Molnupiravir is for treatment of adult patients hospitalised with COVID-19, under certain conditions, drug maker said.
Earlier this week, the pharmaceutical major Dr Reddy’s Laboratories Ltd had announced that it will soon launch the generic version of Merck’s antiviral Covid-19 pill, Molnupiravir, news agency Reuters reported.
Dr Reddy’s Molflu will be priced at ₹35 per capsule with 10 capsules contained per strip, and the total course of 40 capsules over 5 days costing ₹1,400.
Molnupiravir was earlier approved under Emergency Use Authorisation from the Central Drugs Standard Control Organisation.
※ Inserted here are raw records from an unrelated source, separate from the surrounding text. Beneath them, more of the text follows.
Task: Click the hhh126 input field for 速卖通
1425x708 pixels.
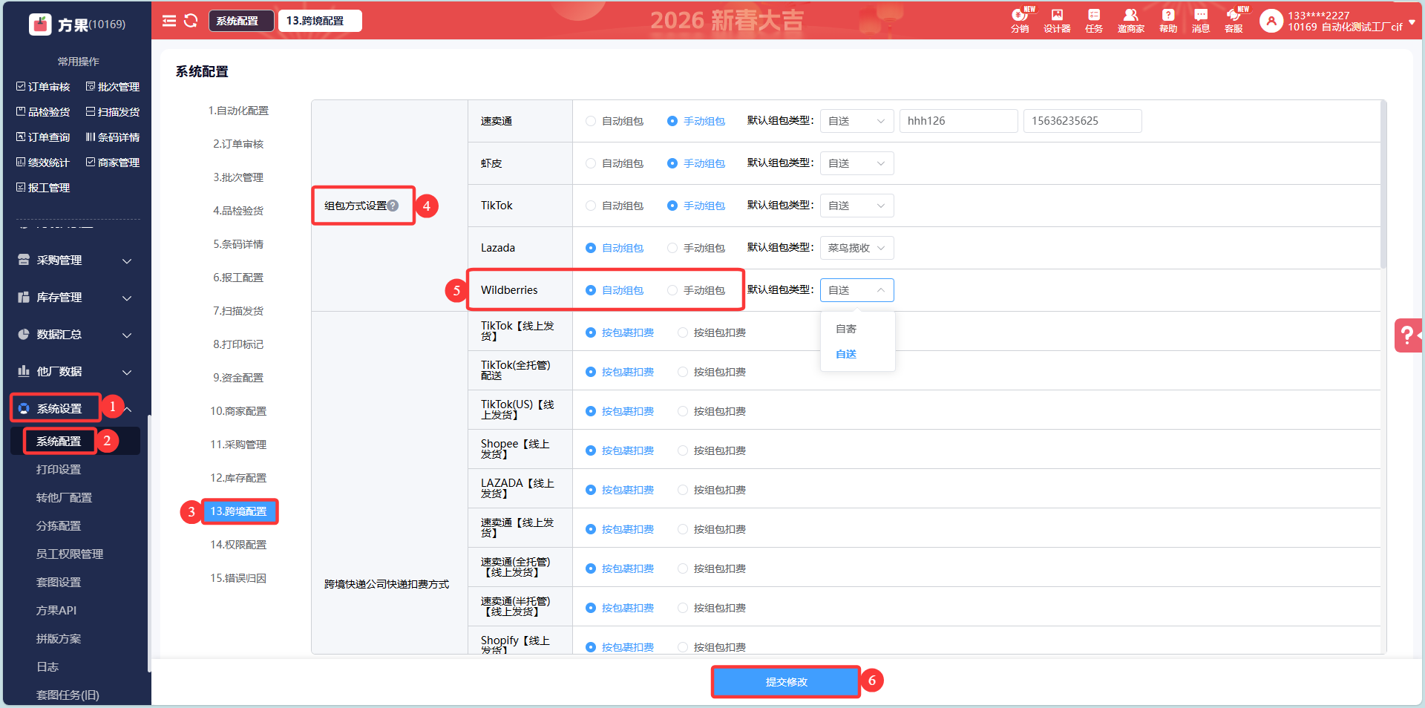Action: [x=958, y=121]
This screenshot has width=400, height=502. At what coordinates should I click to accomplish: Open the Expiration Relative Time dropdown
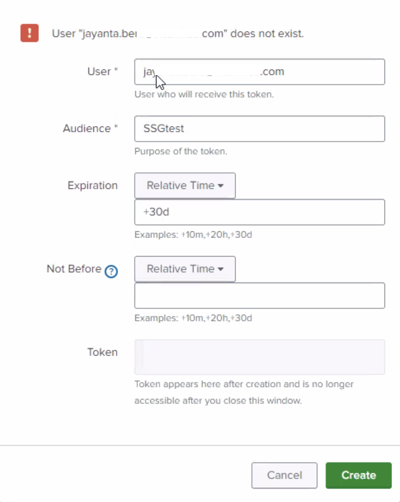point(185,186)
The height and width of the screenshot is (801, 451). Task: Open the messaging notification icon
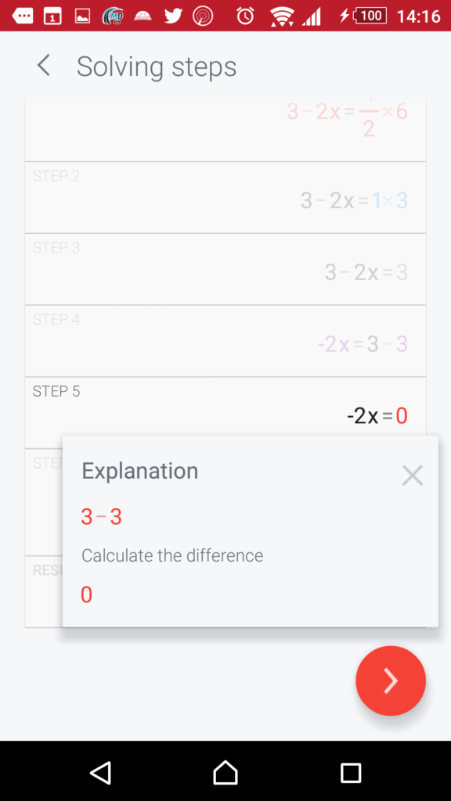click(22, 16)
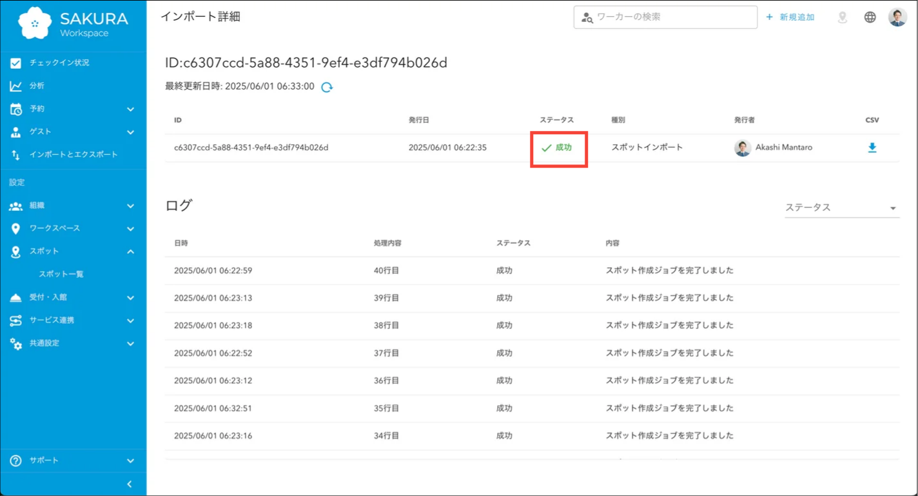
Task: Click the SAKURA Workspace flower logo
Action: (x=35, y=23)
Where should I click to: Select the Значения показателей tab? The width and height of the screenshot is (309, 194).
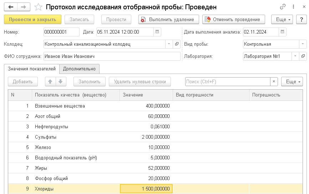(x=32, y=69)
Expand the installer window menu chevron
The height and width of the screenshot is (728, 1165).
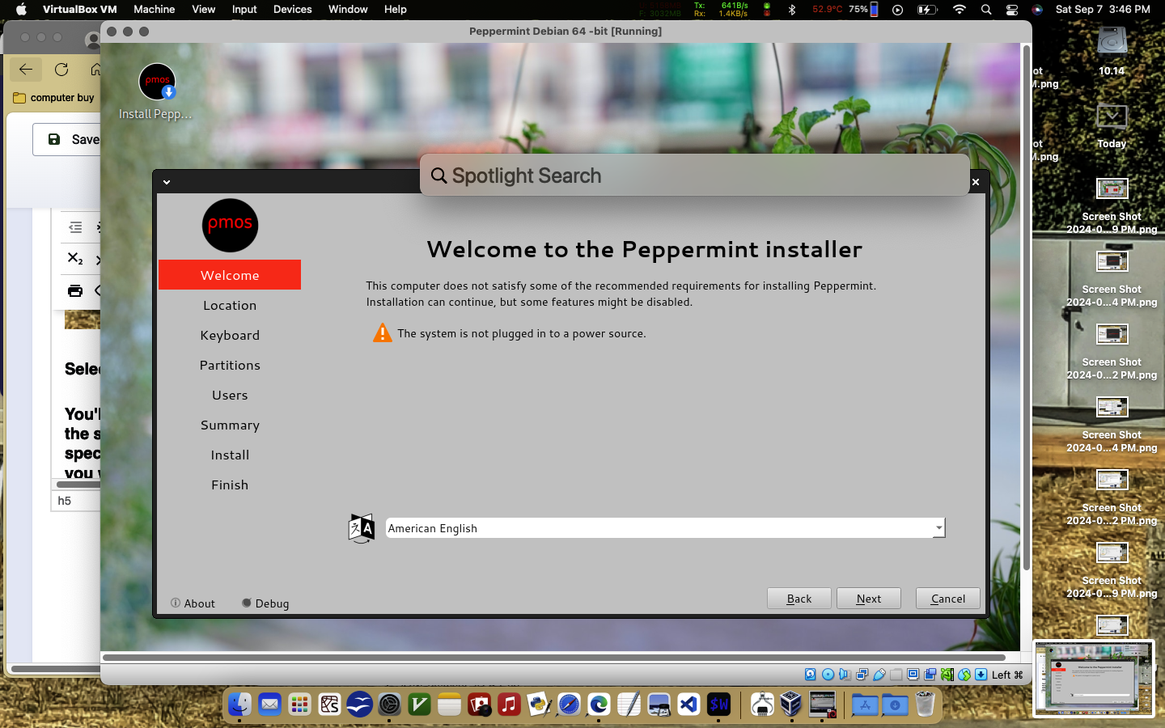(x=167, y=182)
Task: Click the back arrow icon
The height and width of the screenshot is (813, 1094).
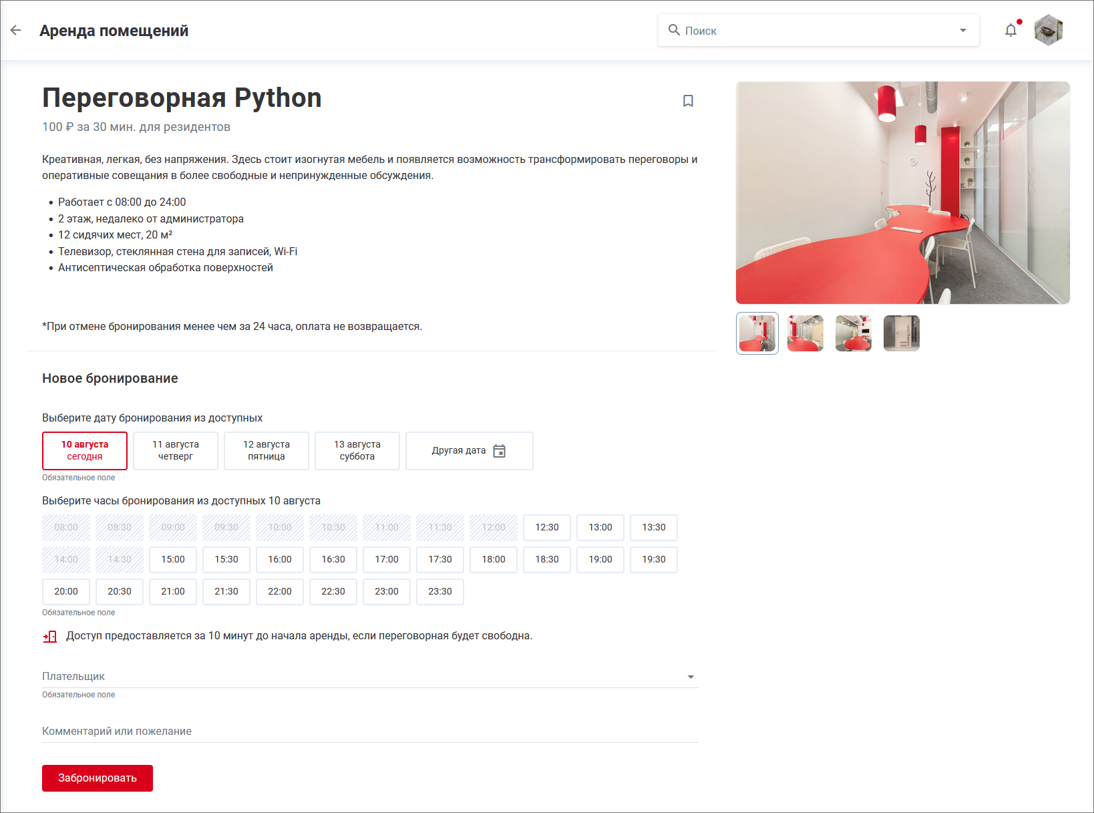Action: click(16, 30)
Earlier last year, Aurobindo had signed a bi-lateral non-exclusive voluntary licensing agreement with Merck Sharpe Dohme, Singapore (MSD), a subsidiary of Merck & Co. (US) to manufacture and supply Molnupiravir to over 100 low and middle-income countries (LMIC), including India.
K Nithyananda Reddy, Vice Chairman and Managing Director, Aurobindo said, “We are delighted with the timely permission from DCGI for the licensed version of Molnupiravir (Molnaflu) as it opens up access to an affordable treatment option for COVID-19 patients and enable us to help battle the pandemic with effective and high-quality pharmaceutical products.”
For the licensed version of Molnupiravir, Aurobindo enjoys backward integration with in-house API (active pharmaceutical ingredient) manufacturing which equips it with stronger control on the Quality systems and Supply chain.
The product will be made at the Company’s manufacturing facilities in India that are approved by global regulatory agencies including USFDA and UK MHRA.
The company has adequate capacities to meet the global demand across the over 100 LMI Countries for the product, Aurobindo said.
For the generic version of Molnupiravir, the company said it enjoys backward integration with in-house API manufacturing which equips it with stronger control on supply chain and cost efficiencies.
“The product will be manufactured at the company’s manufacturing facilities in India that are approved by global regulatory agencies including USFDA and UKMHRA.
The company has adequate capacities to meet the global demand across the 100 plus LMIC for the product,” it noted.
The DCGI, based on the review of clinical data of Molnupiravir, has given permission to manufacture and market anti COVID-19 pill Molnupiravir for restricted emergency use in India for treatment of adult patients, subject to certain conditions.
Molnupiravir is the first oral antiviral approved by the UK Medicines and Healthcare products Regulatory Agency (UKMHRA) for the treatment of mild-to-moderate COVID-19 in adults.
It has also been recently approved by the US Food and Drug Administration (USFDA) and under Emergency Use Authorisation (EUA).